It’s not very often that a game comes along that you just don’t want to stop playing. Horizon: Zero Dawn from developers Guerrilla Games — best known for the Killzone series — is that game. On the show floor of PlayStation Experience 2016, the game was playable in HDR.
With the intriguing story of the human race nearly wiped out and a new world emerges controlled by beasts made of steel and machinery, this story cries originality. Getting my hands on this game has been a long time coming. Right away you eyes are swept up in the beauty of the world all around. Swaying leaves rustle around the shrubs and the trees, light glistens from the rocks nearby as the grass folds over from the incoming winds. When your jaw drops to the floor there isn’t a moment where you want to pick it back up again. It is that amazingly gorgeous.
The demo involves the main protagonist Aloy as she readies her equipment to hunt down these mechanized animals that roam the lands freely as the humans stay in hiding. Why is she hunting them down? It’s not answered in the demo as to why, but once I got my hands on the controls, it didn’t matter. With a smooth and precise configuration I hadn’t felt a third person adventure game with controls this good in a long time.
There were opportunities where I had to go hunting so I gave the old weapon a try. Aloy’s bow just had that feel, that, not only did it work perfectly it felt as though it knew how comfortable with it, especially when running or sneaking through the demo. The bow had a weight to it, a feel as though pulling back on it gave me the time I needed to look at exactly what I needed to take down, and it gave me the opportunity rather than feeling as though my pull back force amounted to nothing.
"You knew, without looking at the mechanized animals that this was in the future somehow, somewhere, and you knew the humans were at a major disadvantage. But with those weapons from the past that met the future, you knew that the humans still had that one quality that made them superior to others species: invention."

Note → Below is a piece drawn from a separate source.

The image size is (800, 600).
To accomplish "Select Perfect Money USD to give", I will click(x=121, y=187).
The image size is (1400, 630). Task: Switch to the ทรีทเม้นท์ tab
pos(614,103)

All of Aloy’s primitively designed weapons had a futuristic quality to them, bows had electricity which makes this game more than just Far Cry: Primal. You knew, without looking at the mechanized animals that this was in the future somehow, somewhere, and you knew the humans were at a major disadvantage. But with those weapons from the past that met the future, you knew that the humans still had that one quality that made them superior to others species: invention. While playing there is that primitive sense that lies deep in our roots that says, “we may be at a disadvantage, but we have always come out on top.” Well, maybe the thought process didn’t go that far, but it’s thoughts like those that this game invokes.

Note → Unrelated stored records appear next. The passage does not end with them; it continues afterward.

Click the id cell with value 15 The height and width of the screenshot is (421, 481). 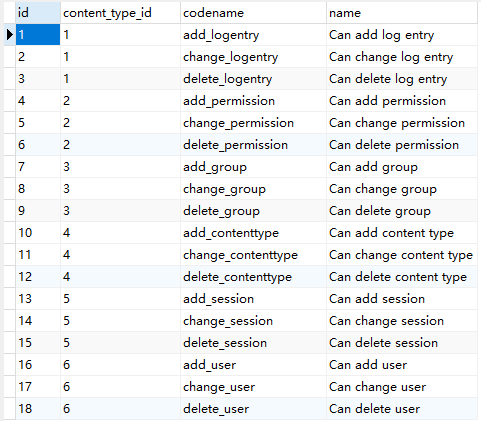(38, 343)
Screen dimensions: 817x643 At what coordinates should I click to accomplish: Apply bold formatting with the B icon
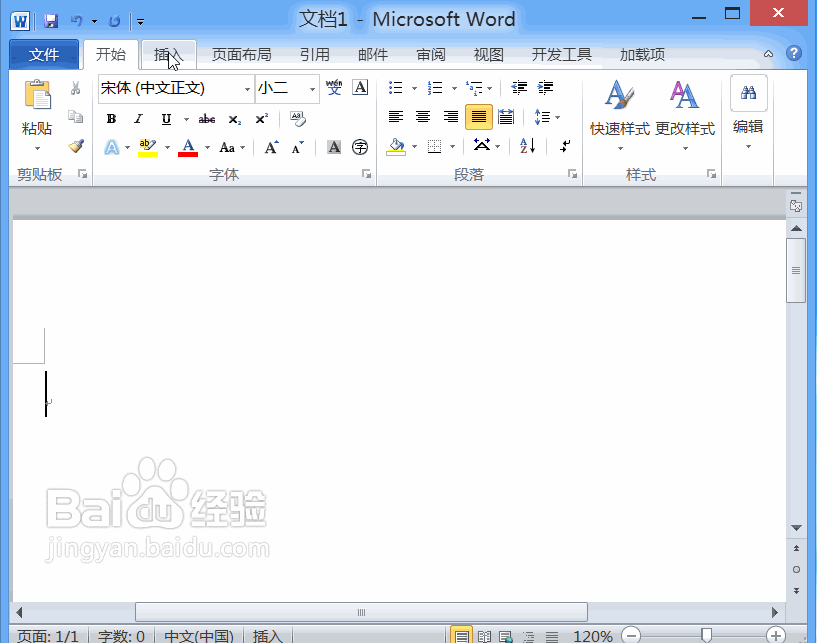point(111,119)
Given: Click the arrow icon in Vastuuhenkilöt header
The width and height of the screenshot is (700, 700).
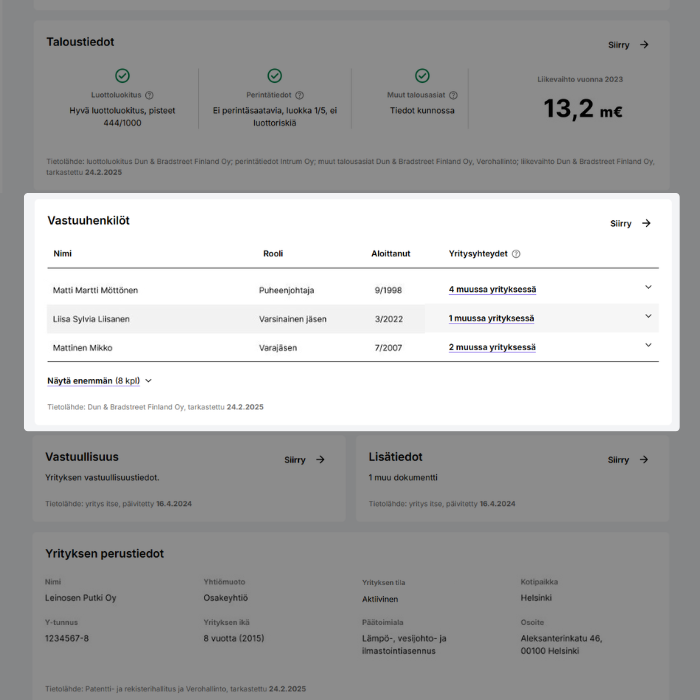Looking at the screenshot, I should (646, 223).
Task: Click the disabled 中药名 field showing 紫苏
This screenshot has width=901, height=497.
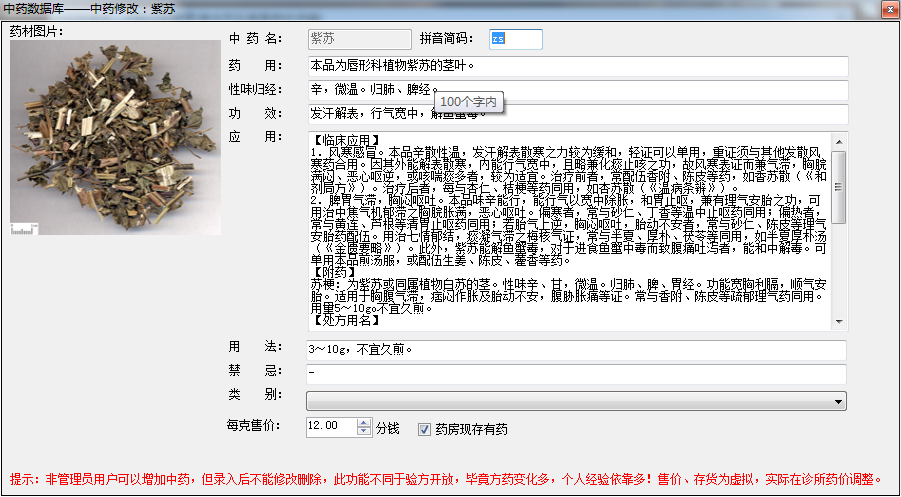Action: click(x=359, y=39)
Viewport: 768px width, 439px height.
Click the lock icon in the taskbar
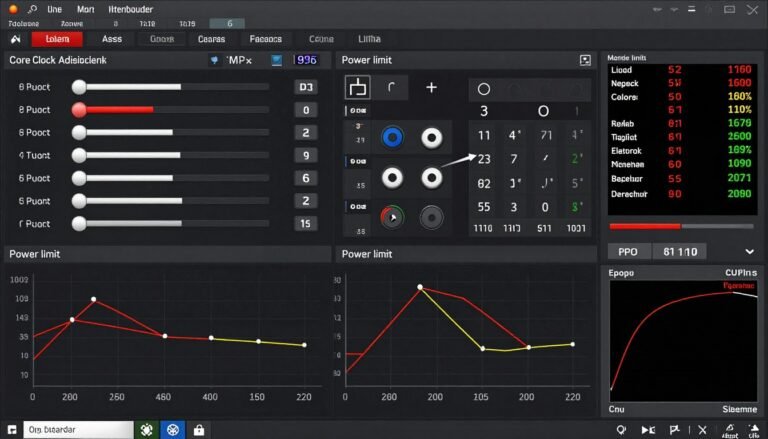pyautogui.click(x=198, y=430)
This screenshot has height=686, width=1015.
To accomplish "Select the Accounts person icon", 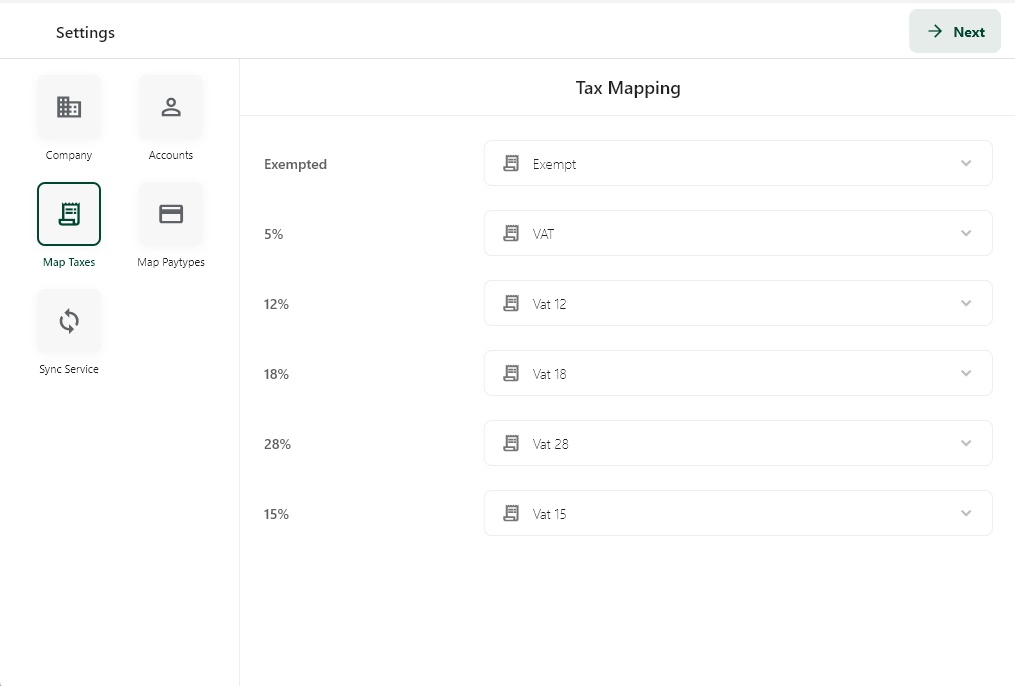I will [171, 107].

Aloy’s weapon selections can also be used to melee enemies when they up close — something I don’t recommend; there are also finishing moves for when an enemy is weakened to the point of near death. The bow is the most commonly used weapon I used while playing through demo, along with a weapon that can fling elemental bombs around such as fire and ice that make a devastating boom on impact.
Moments in the game allow Aloy to trap the metal beasts and take them down with the finishing move right away. It felt good, it felt natural. As the camera was facing not only on Aloy and her red locks fluttering in the strong breeze, but also on the clouds and the sun trying to break through from behind, it was a mesmerizing moment when I could see the magnificent beauty of the landscape far beyond my reaches of the demo. Then I was told that HDR wasn’t even on yet. Those who have HDR enabled TVs, this neat little feature will add a little something extra to the overall experience.
"It is clearly one of those games that I wanted to keep on playing and that enough is a testament to the quality that Guerrilla Games is aiming for with Horizon Zero Dawn."
A quick switch presented the game in pure HDR and the clouds actually separated into their own spaces. Instead of one big cloud cluster surrounding the run, layers could then be made. I could tell the distance in the cloud layers and just how far back the sun was within those layers. Beams of light showered down rainbows of gold and silver through the clouds. It was something to behold. HDR isn’t a game changer, but boy it definitely adds some more depth to the image quality.
Overall, Horizon: Zero Dawn should have no one worries at this point. If you were going into this thinking that it may just be a showpiece that has no depth or value — well, I can’t speak on the depth from a single demo — but what I can say is that this may be a game that a lot of people will be interested in playing very soon. It is clearly one of those games that I wanted to keep on playing and that enough is a testament to the quality that Guerrilla Games is aiming for with Horizon Zero Dawn.